生 き て 働 く 力
北 島 雅 晴

 第4回「新しい国語実践」の研究会が鹿児島の地で開催された。第1日目の分科会では、「読むこと(説明的文章)」に参加した。

 小尾俊彦先生(山梨大学教育人間科学部附属小)のご提案。テーマは、「情報発信を目的とした読みの学習」。「体を守る仕組み(光村4年)」において学んだ「文章を構成する力」を生かして、自分で文章を書くという学習展開になっている。
・教材から筆者の論の進め方や表現の意図をとらえ、そこで学んだ文章構成等を生かして自分で文章を書く。
・その一方で、教材を読んでさらに調べてみたいことを見つけ、図書資料を使って調べる。自分で書く文章は、そこで調べたことが題材となる。
 説明文をただ読むだけでなく、そこで学んだ力を生かすことができており、子どもにとっても読む必要感をもって学習に臨めたと考える。「何のために要点や要旨をとらえるのか」「文章構成を考えてどんな力がつくのか」といった素朴な疑問をもっている子も多いのだが、今後、目的をもって読む学習を進めていくヒントを与えてくれる実践であった。また、学習の進め方が分かりやすいので、安心して学習が進められる。

 迫圭吾先生(玖珠町立北山田中)のご提案。テーマは、「説明的文章を批判的に読み取る学習活動の展開」。「マスメディアを通した現実世界(光村国語三)」を読み、メディアという話題について関心を高める。地元のニュースを取り上げた新聞の記事を数社用意して、その違いを読み比べる。その地域を実際に訪れ、インタビューをする中で、実際に体験したことと新聞記事とを比べる。このような学習を通して、批判的に読む力を育てようとしている。
 いくつかの新聞記事を読む中で立場の違い、取り上げる視点の違い等を見つけ、一つの出来事においてもいろいろな事実があるのだと気づくことは、批判的な読みを含めた読みの豊かさにつながると考える。
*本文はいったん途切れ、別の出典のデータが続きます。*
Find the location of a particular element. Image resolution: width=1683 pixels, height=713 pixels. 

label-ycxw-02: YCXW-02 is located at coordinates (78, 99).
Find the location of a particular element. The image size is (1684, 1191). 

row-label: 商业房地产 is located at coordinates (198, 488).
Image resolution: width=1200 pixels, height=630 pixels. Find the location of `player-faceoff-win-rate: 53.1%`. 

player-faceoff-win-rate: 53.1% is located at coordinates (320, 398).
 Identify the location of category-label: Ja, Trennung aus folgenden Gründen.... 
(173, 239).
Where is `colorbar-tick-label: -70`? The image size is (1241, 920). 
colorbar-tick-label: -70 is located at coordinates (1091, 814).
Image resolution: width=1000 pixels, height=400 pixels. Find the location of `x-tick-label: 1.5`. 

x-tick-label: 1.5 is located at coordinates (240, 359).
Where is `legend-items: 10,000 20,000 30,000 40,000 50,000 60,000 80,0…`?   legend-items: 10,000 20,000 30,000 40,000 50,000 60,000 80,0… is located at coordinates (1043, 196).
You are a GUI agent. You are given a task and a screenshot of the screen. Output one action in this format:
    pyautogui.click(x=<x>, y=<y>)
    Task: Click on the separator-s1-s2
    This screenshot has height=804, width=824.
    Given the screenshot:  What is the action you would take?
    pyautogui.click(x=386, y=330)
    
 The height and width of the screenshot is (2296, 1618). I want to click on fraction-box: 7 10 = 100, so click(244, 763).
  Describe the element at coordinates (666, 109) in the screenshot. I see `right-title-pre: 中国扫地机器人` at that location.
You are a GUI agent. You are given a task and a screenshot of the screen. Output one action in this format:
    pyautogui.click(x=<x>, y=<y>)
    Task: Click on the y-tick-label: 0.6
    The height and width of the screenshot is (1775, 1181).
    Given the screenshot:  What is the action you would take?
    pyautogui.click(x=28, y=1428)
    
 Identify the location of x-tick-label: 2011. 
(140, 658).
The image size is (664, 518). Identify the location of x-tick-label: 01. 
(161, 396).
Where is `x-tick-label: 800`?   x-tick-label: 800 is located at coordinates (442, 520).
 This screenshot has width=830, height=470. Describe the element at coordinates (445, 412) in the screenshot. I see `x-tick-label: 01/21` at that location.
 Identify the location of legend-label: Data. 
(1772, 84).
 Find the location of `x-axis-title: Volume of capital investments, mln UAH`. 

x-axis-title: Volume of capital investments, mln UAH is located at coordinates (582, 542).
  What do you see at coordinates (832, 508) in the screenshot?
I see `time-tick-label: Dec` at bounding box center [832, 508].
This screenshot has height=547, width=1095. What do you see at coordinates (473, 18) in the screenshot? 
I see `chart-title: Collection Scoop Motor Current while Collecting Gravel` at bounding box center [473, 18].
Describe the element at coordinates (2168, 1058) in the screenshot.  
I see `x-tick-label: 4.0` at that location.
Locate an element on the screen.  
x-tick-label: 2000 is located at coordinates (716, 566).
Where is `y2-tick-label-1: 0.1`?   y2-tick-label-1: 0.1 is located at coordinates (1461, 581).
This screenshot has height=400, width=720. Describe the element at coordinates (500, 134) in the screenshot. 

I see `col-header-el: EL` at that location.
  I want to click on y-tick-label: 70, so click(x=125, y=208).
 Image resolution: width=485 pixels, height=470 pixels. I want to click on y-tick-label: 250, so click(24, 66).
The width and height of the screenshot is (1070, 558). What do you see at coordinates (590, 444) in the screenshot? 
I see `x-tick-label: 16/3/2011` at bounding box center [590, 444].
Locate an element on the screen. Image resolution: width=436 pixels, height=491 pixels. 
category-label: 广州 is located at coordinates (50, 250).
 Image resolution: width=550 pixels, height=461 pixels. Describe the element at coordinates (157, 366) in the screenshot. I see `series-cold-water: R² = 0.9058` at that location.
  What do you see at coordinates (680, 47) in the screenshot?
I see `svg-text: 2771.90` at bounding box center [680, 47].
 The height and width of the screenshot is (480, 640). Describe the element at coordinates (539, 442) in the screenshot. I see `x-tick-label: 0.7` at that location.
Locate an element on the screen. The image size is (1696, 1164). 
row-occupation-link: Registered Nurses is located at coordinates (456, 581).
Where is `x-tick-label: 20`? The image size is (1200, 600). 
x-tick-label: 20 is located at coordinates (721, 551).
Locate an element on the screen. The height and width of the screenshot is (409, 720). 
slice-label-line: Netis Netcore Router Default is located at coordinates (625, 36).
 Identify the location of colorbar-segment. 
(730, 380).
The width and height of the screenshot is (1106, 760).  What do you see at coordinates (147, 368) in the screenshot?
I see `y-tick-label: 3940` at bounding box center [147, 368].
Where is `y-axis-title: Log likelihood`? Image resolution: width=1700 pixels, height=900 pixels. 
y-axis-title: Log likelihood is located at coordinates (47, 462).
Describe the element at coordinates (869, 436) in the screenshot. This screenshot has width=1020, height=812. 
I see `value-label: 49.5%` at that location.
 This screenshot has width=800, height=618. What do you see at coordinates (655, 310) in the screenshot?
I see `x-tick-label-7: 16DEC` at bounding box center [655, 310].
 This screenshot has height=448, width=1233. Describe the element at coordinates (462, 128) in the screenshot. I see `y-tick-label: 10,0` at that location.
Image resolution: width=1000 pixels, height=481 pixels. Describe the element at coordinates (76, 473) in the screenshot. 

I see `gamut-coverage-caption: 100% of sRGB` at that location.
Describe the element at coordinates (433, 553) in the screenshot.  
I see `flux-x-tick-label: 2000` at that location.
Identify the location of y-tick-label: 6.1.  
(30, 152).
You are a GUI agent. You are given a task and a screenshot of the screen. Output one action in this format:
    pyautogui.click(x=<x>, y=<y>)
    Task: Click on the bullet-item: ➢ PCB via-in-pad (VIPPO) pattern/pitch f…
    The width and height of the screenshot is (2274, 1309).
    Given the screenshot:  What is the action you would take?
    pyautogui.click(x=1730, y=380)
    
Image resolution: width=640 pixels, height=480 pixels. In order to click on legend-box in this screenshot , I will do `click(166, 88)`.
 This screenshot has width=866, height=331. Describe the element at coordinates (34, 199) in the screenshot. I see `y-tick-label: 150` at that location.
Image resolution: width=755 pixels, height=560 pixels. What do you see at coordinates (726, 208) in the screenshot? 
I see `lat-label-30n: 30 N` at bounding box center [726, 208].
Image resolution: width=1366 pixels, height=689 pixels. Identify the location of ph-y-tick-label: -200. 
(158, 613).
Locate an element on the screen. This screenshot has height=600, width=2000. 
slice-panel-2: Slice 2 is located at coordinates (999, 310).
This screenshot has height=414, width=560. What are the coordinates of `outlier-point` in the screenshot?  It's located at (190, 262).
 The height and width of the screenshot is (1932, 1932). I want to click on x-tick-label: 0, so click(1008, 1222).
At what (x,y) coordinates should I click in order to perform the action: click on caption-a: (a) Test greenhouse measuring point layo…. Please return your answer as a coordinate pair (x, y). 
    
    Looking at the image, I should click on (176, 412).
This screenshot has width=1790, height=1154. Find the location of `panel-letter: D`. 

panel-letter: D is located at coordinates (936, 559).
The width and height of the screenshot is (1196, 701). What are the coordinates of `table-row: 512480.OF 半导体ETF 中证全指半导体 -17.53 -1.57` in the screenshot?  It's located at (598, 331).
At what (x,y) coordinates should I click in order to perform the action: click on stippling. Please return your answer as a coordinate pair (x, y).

地元の記事を取り上げたので、生徒の学習への関心も高かったであろう。
 生活の場では、大部分の文章が説明文と言える。説明文を特別なものと考えず、生活とつながりをもたせて考えることが大切であろう。

 研究会2日目の朝、各分科会の記録が出来上がり配布された。昨日の間にまとめ、印刷していただいたのだろう。生きて働く記録であり、実行委員の方々の温かいご配慮を感じるひとこまであった。